-------- EXTRACTED DATA --------
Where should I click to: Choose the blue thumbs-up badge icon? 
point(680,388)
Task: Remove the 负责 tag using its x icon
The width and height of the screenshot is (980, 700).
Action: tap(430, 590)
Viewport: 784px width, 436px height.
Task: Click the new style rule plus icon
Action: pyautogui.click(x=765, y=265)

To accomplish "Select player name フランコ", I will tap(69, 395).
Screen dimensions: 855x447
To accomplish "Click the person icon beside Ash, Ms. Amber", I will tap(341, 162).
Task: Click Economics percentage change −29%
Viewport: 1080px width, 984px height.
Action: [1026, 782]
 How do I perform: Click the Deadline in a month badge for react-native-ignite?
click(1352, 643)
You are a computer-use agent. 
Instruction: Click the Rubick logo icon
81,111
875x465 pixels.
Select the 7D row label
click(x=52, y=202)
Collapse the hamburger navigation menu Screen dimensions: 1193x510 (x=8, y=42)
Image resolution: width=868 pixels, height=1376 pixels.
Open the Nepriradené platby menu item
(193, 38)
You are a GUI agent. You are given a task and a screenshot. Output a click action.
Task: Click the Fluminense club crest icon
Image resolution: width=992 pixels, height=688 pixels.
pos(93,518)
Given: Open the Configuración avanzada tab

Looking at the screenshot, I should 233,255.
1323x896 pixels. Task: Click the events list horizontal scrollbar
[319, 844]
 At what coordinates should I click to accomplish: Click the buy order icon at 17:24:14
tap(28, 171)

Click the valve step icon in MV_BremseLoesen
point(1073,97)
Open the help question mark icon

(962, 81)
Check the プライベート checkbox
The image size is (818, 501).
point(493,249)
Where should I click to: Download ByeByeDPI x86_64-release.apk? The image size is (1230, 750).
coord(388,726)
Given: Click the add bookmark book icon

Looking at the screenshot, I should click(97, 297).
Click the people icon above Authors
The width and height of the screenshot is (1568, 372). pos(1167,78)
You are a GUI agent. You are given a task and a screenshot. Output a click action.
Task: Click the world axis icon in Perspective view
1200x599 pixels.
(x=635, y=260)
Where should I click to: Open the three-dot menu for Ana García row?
--------
EXERCISE BRIEF: In how many lines of the records does the word "dimensions" appear? Give the number alone.

TASK RESPONSE: 2